Tag Archive for capital punishment

A Book Worth Reading

An intriguing  book to make you think:The Confession, by John Grisham. I admit that the death penalty has always made me queasy, and this book tells me why. It’s the story of a group of people trying to save an innocent man on Death Row in the final hours of his life. Among those groups is the admitted killer, who can take the authorities to where he buried the body, if they’ll let him. But Texas (and other states) are tough on crime, and they had their man. His confession, hand-fed to him by the detectives interrogating him over a prolonged period of time, proves his guilt. What’s a governor and DA with promising careers to do, give in to bleeding heart defense attorneys and biased family members? And what should a minister do when the admittedly guilty man shows up on his doorstep and confesses? 

Grisham puts his characters into difficult positions, making them choose between what’s right and what’s comfortable or even legal. They are forced to make moral and practical decisions.  And we, the readers, are pulled into those decisions, agonizing with the characters. Whichever side of the capital punishment issue you’re on, this book is a worthwhile read.

Another Black Mark Against California

Yesterday I wrote about a free ride for CA legislators.
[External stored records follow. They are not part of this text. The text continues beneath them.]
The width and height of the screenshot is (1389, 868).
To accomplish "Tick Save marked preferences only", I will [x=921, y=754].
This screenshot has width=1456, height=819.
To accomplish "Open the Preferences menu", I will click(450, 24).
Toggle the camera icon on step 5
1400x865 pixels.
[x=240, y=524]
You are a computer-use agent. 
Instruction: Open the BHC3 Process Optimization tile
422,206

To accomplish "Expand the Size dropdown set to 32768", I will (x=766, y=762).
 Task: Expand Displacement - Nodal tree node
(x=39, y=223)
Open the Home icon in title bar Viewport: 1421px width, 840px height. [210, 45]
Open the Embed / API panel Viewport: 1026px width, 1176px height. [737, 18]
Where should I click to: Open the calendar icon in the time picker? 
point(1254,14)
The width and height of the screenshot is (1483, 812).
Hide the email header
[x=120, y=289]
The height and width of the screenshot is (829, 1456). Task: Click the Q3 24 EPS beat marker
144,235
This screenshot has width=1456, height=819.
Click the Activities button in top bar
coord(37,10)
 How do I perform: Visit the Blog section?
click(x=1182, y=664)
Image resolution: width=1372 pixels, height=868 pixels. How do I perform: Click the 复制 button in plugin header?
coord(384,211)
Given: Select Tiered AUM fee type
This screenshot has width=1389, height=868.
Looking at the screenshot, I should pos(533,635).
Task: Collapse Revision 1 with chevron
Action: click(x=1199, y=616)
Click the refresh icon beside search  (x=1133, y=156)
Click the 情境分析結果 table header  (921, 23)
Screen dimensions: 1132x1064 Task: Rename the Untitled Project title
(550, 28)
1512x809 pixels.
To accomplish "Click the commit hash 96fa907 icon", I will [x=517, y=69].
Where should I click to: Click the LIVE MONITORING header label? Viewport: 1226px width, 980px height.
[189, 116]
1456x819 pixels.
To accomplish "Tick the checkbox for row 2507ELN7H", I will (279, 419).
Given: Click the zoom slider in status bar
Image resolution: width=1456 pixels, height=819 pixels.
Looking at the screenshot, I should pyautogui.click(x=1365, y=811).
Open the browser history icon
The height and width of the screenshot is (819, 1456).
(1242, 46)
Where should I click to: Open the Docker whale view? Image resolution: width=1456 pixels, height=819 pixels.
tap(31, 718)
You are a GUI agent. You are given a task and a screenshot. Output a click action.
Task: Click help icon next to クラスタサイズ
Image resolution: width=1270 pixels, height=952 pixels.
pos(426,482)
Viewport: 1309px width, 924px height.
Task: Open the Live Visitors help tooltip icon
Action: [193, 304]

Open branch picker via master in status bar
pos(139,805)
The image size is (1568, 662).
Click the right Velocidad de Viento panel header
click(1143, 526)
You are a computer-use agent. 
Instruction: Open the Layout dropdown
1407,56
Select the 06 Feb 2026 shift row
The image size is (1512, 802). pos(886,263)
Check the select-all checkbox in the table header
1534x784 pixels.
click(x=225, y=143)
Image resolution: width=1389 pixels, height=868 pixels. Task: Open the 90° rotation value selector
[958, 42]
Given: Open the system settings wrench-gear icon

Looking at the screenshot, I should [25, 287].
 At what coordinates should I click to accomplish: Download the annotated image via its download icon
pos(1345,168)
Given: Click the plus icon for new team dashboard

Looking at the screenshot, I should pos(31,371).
Today I’m again unhappy with my normally beloved state.

We’ve put in a lot of time, energy, and money to solve a problem: executions.  We haven’t had any for 9 years, and 170 people currently sit on Death Row, 17 of whom have no appeals left to them.

After hassling with the Supreme Court for some time, our corrections department has come up with a new form of execution.  Will it succeed where the electric chair, gas chamber, and 3-drug injections failed?  And will “success” be measured in a population of 0 on Death Row?

I can’t help wondering if all the time, effort, research, and money put into devising this new killing system were put into repairing our biased, unequally applied, wealth-driven, often wrong legal system, if maybe we’d reach 0 population on Death Row naturally, through death-by-old-age or morally, by equal application of capital punishment and release of people who, thanks to that equal application and advances in science, should never have been there in the first place.